Caro mio ben, credimi almen・・・イタリア語がはじめてという方でも、読み方はほとんどローマ字読みでオッケーですし、歌詞も少なくて、繰り返しなので語学に自信ののない方でも、安心して歌えるイタリア歌曲です(正確な発音はちゃんとレッスンいたします)。

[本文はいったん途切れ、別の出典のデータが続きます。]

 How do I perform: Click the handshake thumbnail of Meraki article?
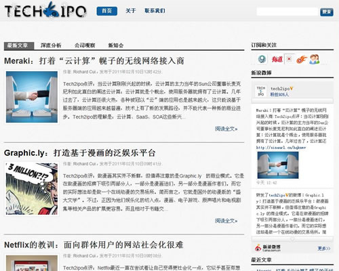click(32, 97)

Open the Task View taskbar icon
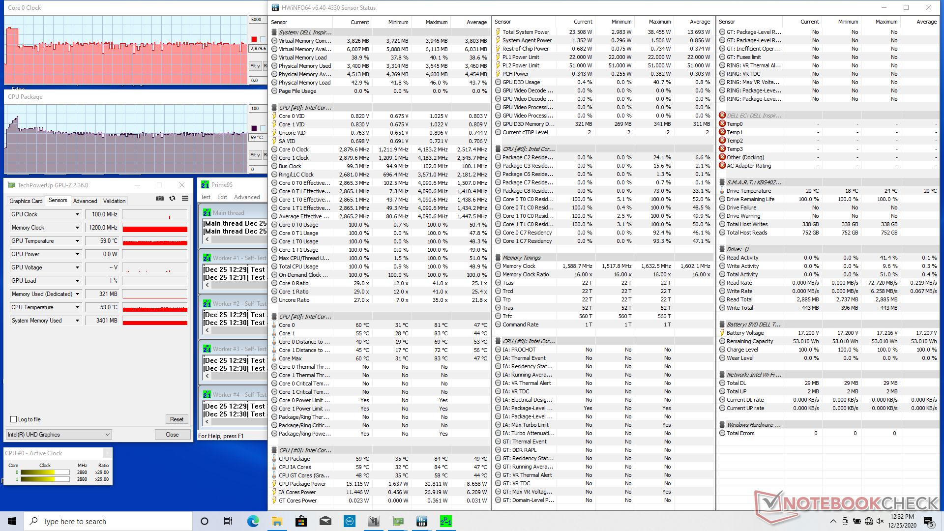click(x=228, y=521)
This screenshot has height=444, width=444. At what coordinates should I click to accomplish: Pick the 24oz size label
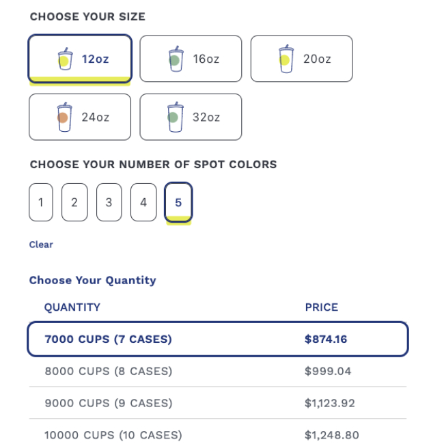pos(96,117)
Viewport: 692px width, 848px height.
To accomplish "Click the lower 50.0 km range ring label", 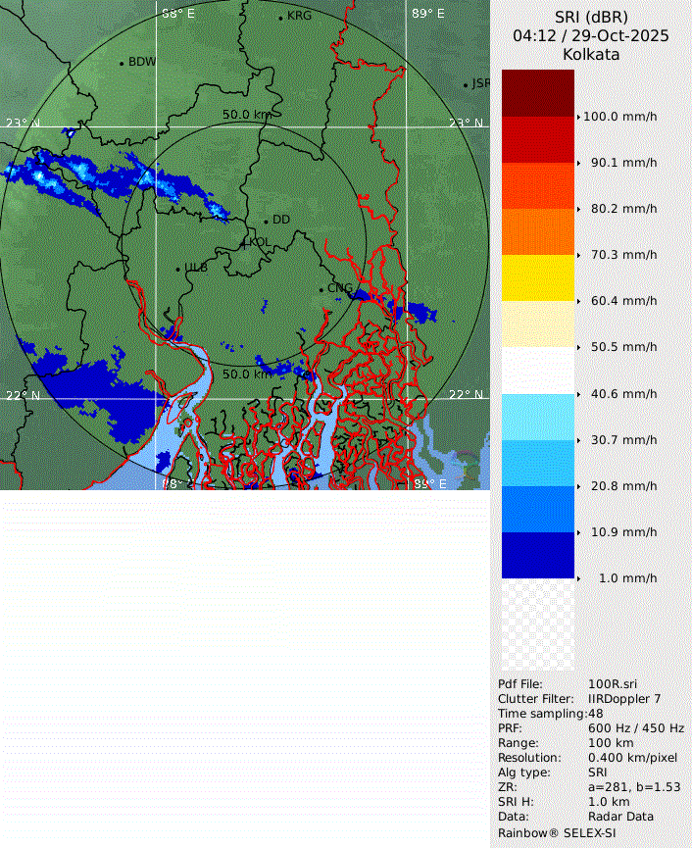I will click(x=247, y=374).
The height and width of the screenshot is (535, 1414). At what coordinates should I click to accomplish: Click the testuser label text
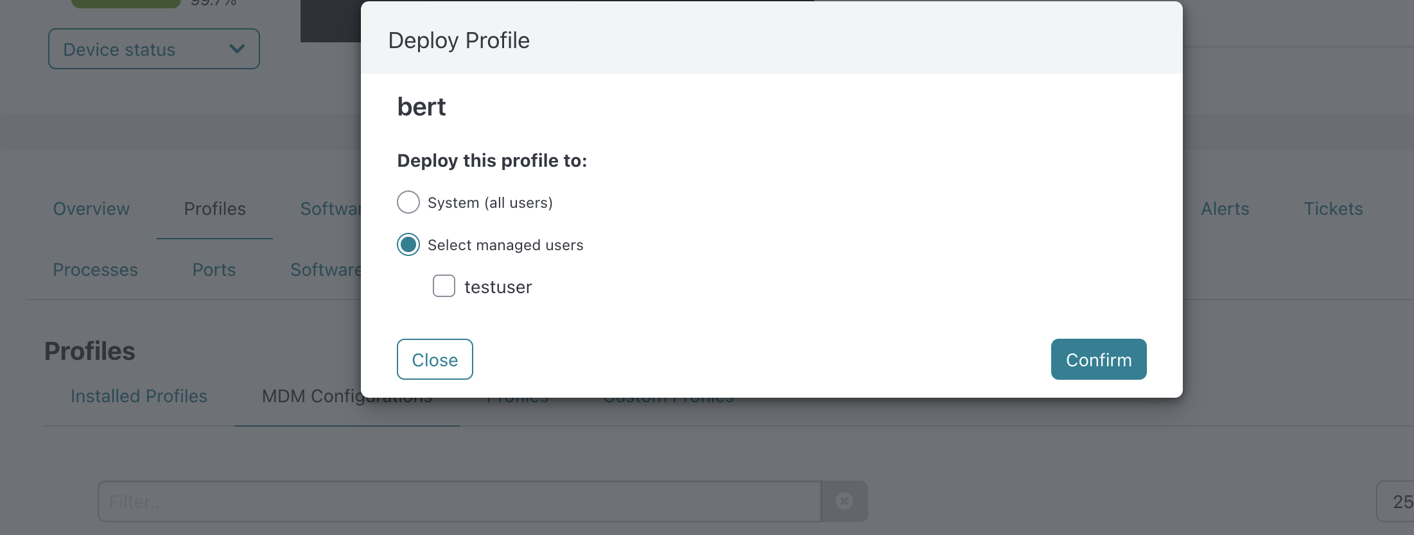[x=498, y=287]
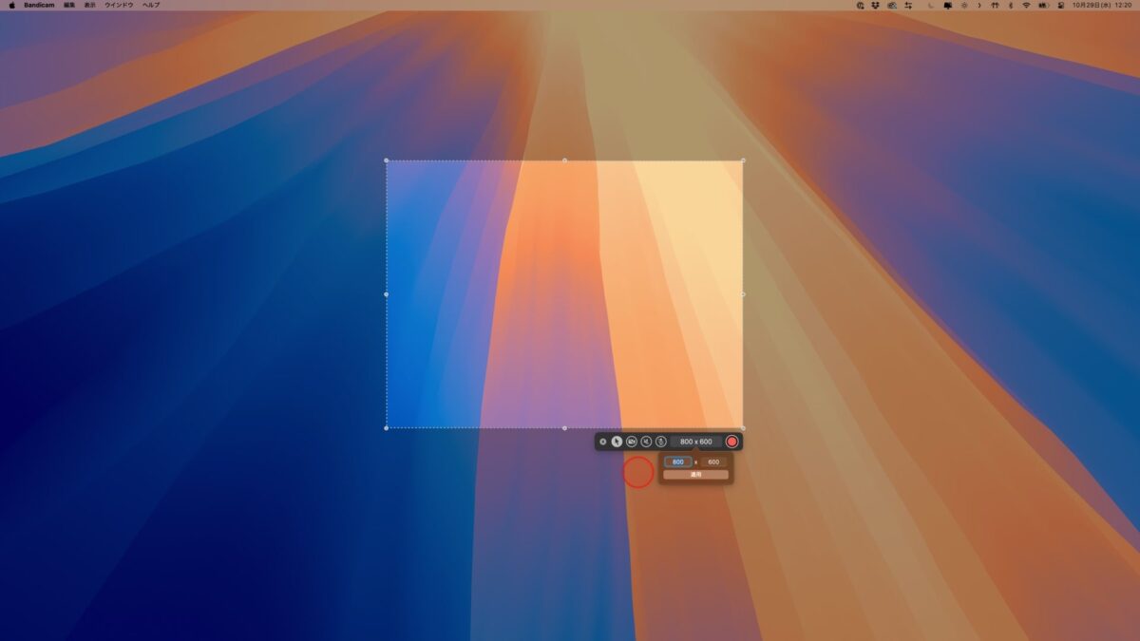
Task: Click the battery icon in menu bar
Action: [x=1043, y=6]
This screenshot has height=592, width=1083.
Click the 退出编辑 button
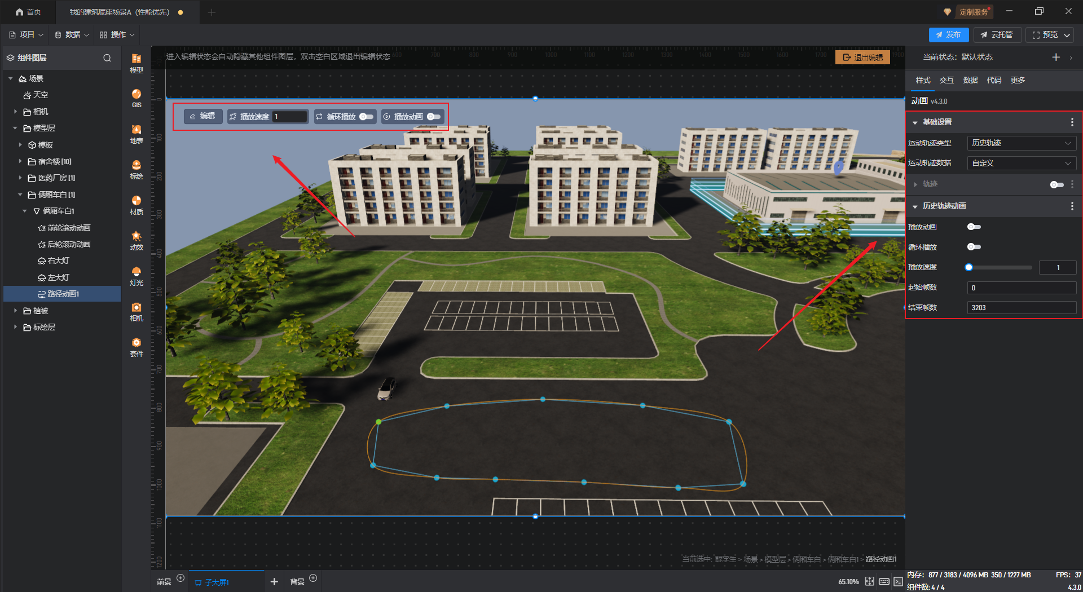pos(862,58)
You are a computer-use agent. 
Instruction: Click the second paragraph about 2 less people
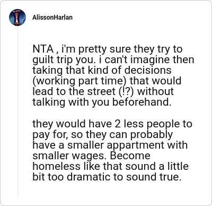coord(112,150)
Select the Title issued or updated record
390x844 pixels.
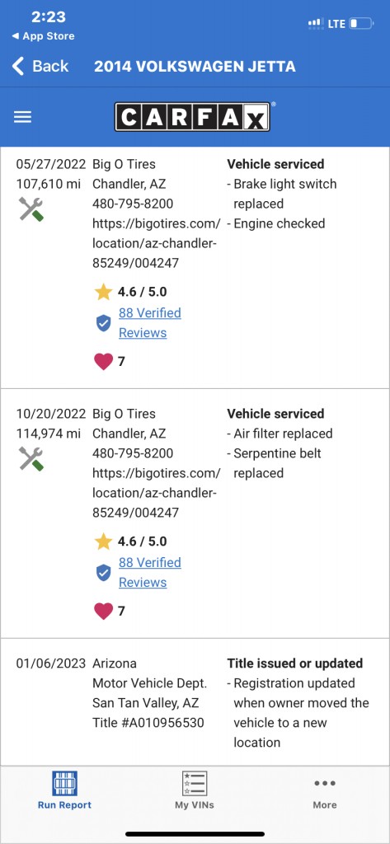pos(195,702)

メロディーは、♪ドーシーラソー・ラーソファミー・ファーミレソー・・・で始まりさびのの部分は♪ドーレミレー・レーミファミー・ソーファミレ・・・と続きます。
何かお気づきになりませんか?メロディーは、ほとんどがお隣の音に移っていますね(順次進行といいます)。なので、その、小さな音の階段を丁寧に歌うことが大切です。音程をのどで区切るのではなく、1つのフレーズを墨のたっぷりついた筆で、すう~っと一筆で書くかのように、声を息に乗せて歌ってみましょう。すると、詩の内容に適した歌唱法になります。
あとは、対訳を参考に、イタリア語の詩を声に出して、よく読んで、この純粋な恋の憧れと苦しみを表現しましょう。
私、個人的には、あまり大げさに歌い上げない方が好きです。歌いやすいのでたっぷり歌い込む演奏家は多いのですが・・・。